Performance difference
There are many things that can cause the performance of a “direct” data flow task and an equivalent SQL execution task.
- Network delay. You are inserting into table a from table b on the same server and instance. In the Execute SQL Task, this work will be performed entirely on one machine. I could run the package on server B, which requests 1.25M lines from server A, which will then be transmitted over the network to server B. This data will then be sent back to server A for the corresponding INSERT operation. If you have a bad network, wide data , especially binary, or just a large distance between the servers (server A is in the USA, server B is in India), there will be poor performance.

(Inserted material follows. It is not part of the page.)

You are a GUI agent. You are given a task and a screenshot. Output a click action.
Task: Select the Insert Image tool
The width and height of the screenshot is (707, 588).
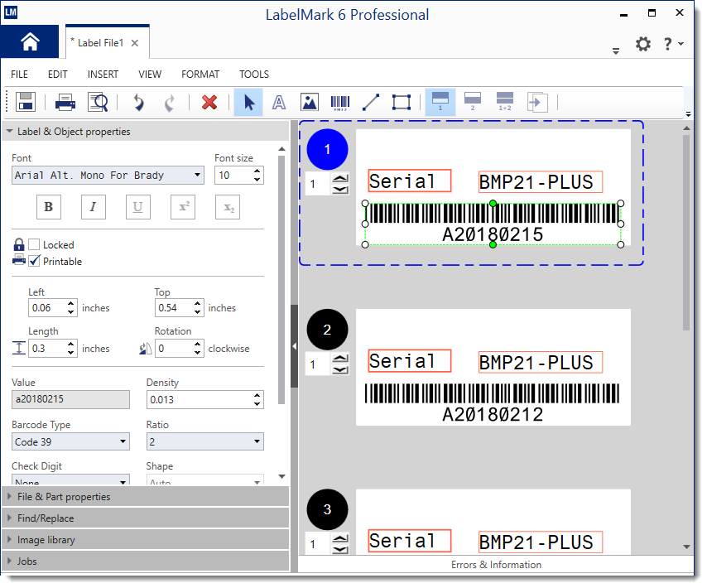coord(310,102)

- Starvation of memory. Assuming the package runs on the same server as the target / source database, it can still be slow because the data flow task is an in-memory engine. This means that all the data that will come from the source to the destination will go into memory. The more SSIS memory can get, the faster it will happen. However, he will have to deal with the OS for memory allocation, as well as for SQL Server itself. Although SSIS is SQL Server Integration Services, it does not start in the same memory space as the SQL Server database. If your server has 10 GB of memory allocated, and 2 GB is used in the OS, and 8 GB is used in SQL Server, there are few working options for SSIS. He cannot ask SQL Server to abandon some of his memory, so the OS will have to go to pages, and the inkjet data is moved through a compressed data pipeline.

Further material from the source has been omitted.